9 provinces ont signé la feuille de route devant le ministre du Genre

La Ministre du Genre, Enfant et famille Chantal Safou a présidé mercredi 10 octobre la cérémonie de clôture de l’atelier sur l’élaboration de la feuille de route pour l’accélération de la mise en place des comités de médiation pour les enfants en conflit avec la loi dans les provinces. Les travaux de cet atelier se sont ouvert le mardi 9 octobre à l’hôtel Béatrice de la commune de la Gombe, en présence des présidents des cours d’appels de Matete et Gombe, du représentant de l’UNICEF en RDC, des facilitateurs ainsi que des chefs des divisions de la justice, du genre, enfant et famille de 9 provinciaux qui ont pris part à savoir Equateur, Lomami, Tshopo, Maniema, Tanganyika, Sankuru, Mayi-Ndombe, Kwilu et Kinshasa. Chanta Safou a religieusement suivi l’évolution de ces travaux qui visent l’accélération et la mise en place de l’accompagnement des comités de médiation des enfants en conflit avec la loi dans les provinces précitées. La ministre du genre a salué les efforts consentis par les chefs de Division pour l’élaboration de la feuille de route réaliste et qui a tenu compte des spécificités de chaque province. Chantal a indiqué que la médiation présente des avantages énormes, en ce sens que quel que soit le manquement que l’on peut lui reprocher, la médiation épargne l’enfant des inconvénients devant la justice, et contribue à la réinsertion de l’enfant dans la société.

Faible implication des autorités

De son côté, Gauthier Luyela, le Directeur et chef de service de la protection du genre, enfant et famille pour a indiqué a expliqué qu’un comité de médiation opérationnelle est celui qui est couvert par un arrêté de gouverneur de province, et qui comporte les membres nommés, disposant d’un cadre où siège ces membres. C’est aussi un comité qui détient des dossiers apprêtés et traités lui transmis par le tribunal pour enfant. Obstacles relevés Parmi les obstacles relevés lors de ces travaux, Gauthier Luyela a cité entre autre l’ignorance ou la réticence de la population du mécanisme de la médiation comme mécanisme des résolutions des conflits en faveur des enfants en conflit avec la loi. La faible implication des autorités dans la mise en place des comités de médiation, notamment la signature des arrêtés, l’équipement et fournitures des bureaux. Il a également relevé l’insuffisance des compétences des membres du comité de médiation, la carence des magistrats au niveau des tribunaux de Paix, le non-respect intentionnel des textes par les juges, l’existence des membres du comité qui sont fin mandat, les difficultés de transmission des dossiers des tribunaux de Paix au comité de médiation. Il n’a pas oublié de citer le manque des tribunaux de Paix dans certains territoires, le manque des mécanismes corrects de la justice pour mineure. Activités en réponse Quelques activités en réponse ont été proposées à l’issue des travaux, lesquels constituent les éléments de la feuille de route dont les responsabilités sont partagées entre le gouvernement provinciaux, les divisions provinciales du genre et justice. Il s’agit des séances de restitution des travaux de l’atelier auprès du gouverneur et du ministre provincial et d’autres acteurs intéressés dans cette question de médiation, des séance de vulgarisation de la loi portant protection de l’enfant et de l’arrêté interministériel portant organisation et fonctionnement des comités de médiation qui devront être vulgarisés et faire l’objet de sensibilisation auprès de la population. Il y aura en outre, des activités de plaidoyers auprès des autorités provinciales et les partenaires pour le déchiffrement des comités de médiation pour la prise en charge des personnes devant travailler pour traiter les dossiers des enfants en conflit avec la loi.
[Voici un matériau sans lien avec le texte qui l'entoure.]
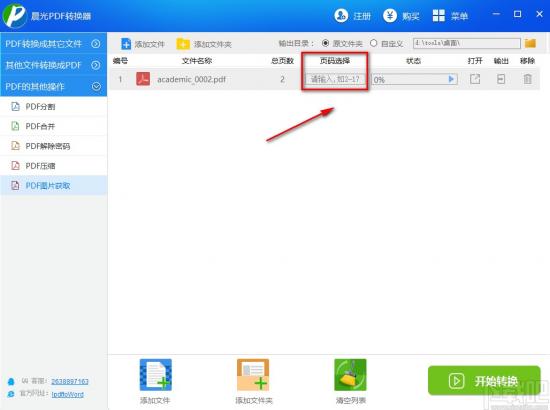Viewport: 550px width, 410px height.
Task: Expand the PDF转换成其它文件 section
Action: (x=53, y=43)
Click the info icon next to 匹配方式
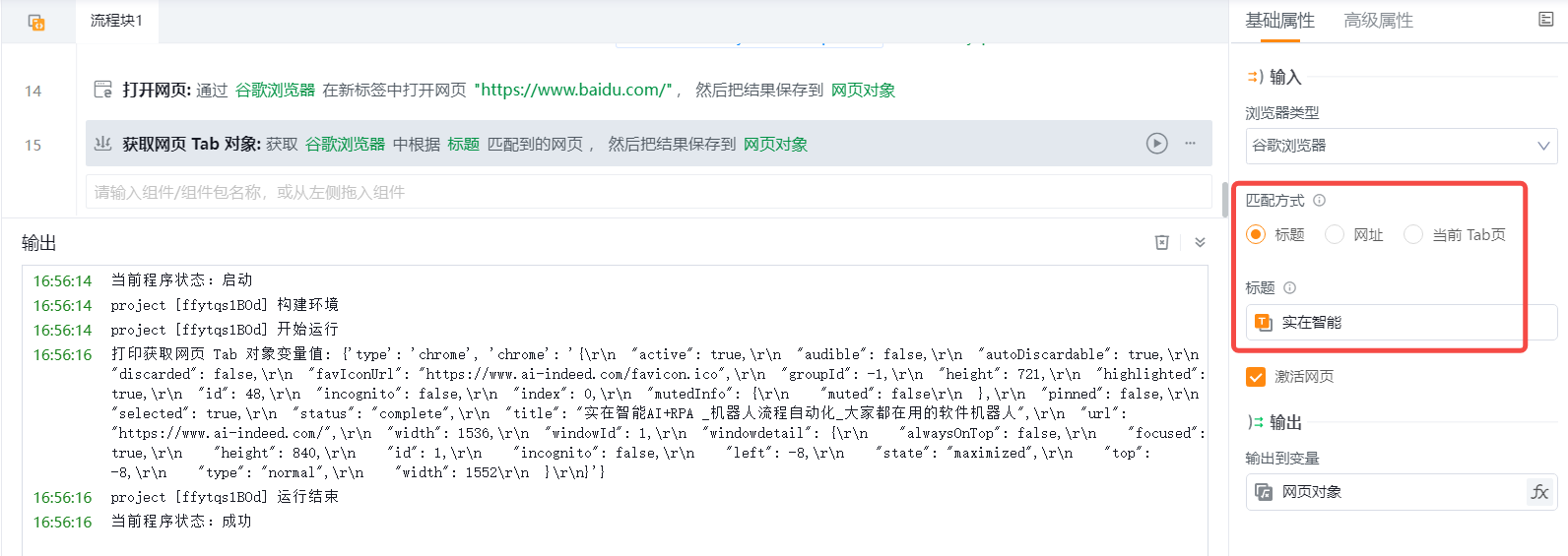Viewport: 1568px width, 556px height. click(x=1319, y=200)
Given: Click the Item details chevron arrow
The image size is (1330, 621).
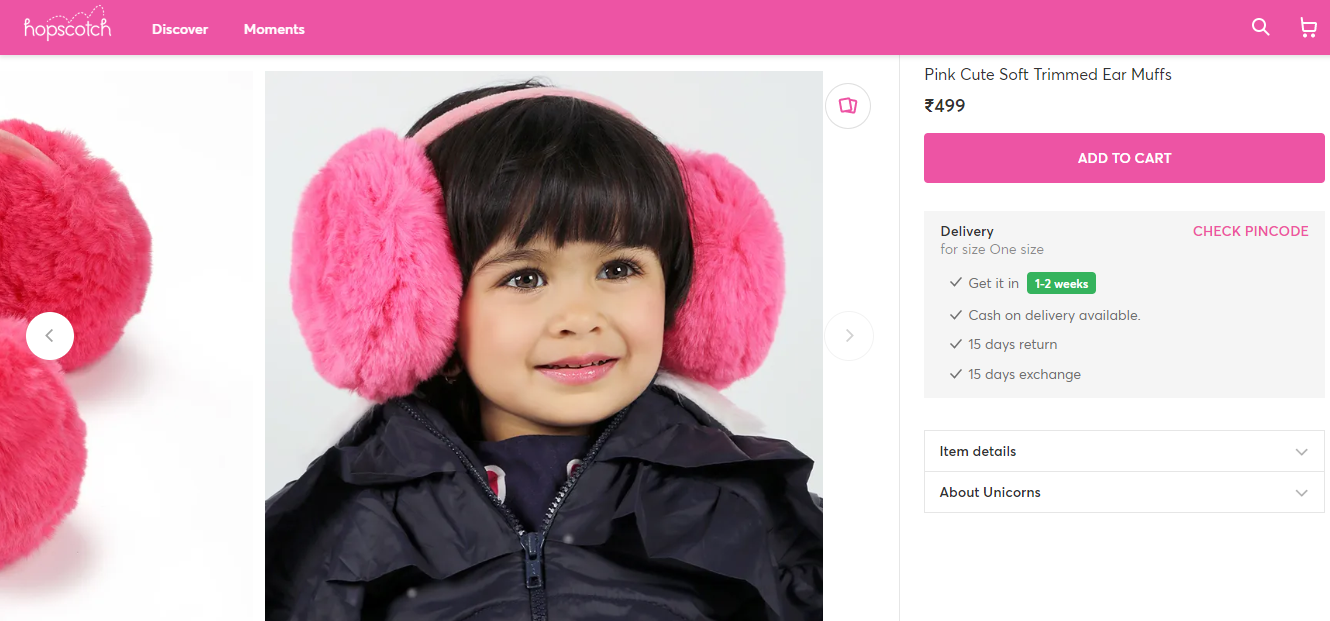Looking at the screenshot, I should tap(1301, 452).
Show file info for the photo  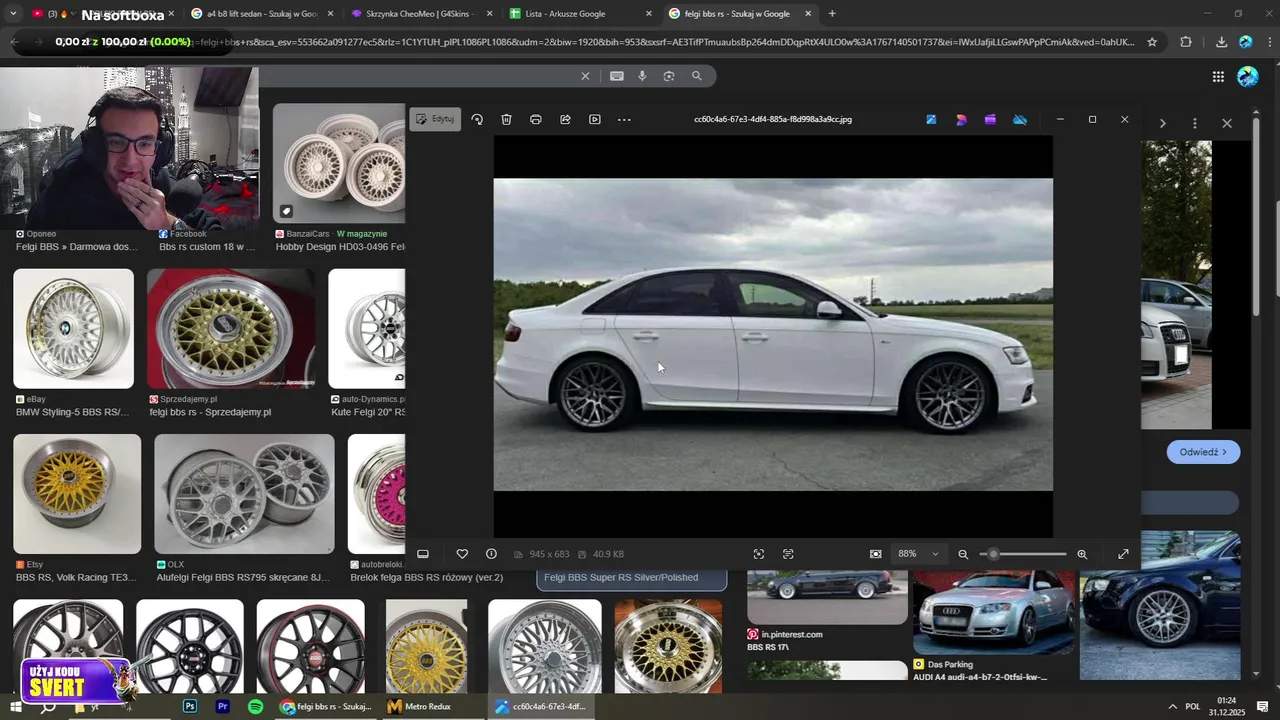(491, 554)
Séances d’information et de sensibilisation

Il sera également question d’accélérer la mise en place de ces comités de médiation. Gauthier Luyela, a indiqué que de séances de travail sont également prévues avec des présidents des tribunaux pour la prestation de serment des membres du comité de gestion, notamment pour ceux qui ont été nommés, mais qui n’ont pas encore prêtés serment. Des séances d’information et de sensibilisation de la population sur la loi portant protection de l’enfant et sur l’importance des comités de médiation, seront également organisées dans toutes les provinces. Enfin, une activité de formation des membres des comités médiation est prévue en général dans le but de renforcer les capacités de ces derniers. Le Directeur de la protection du genre, enfant et famille a souligné que des efforts devront être menés pour obtenir l’affectation et la réaffectation des magistrats et l’amélioration de leur condition de travail pour bien traiter des dossiers des enfants en conflit avec la loi pour la transmission prompte vers les comités de médiation.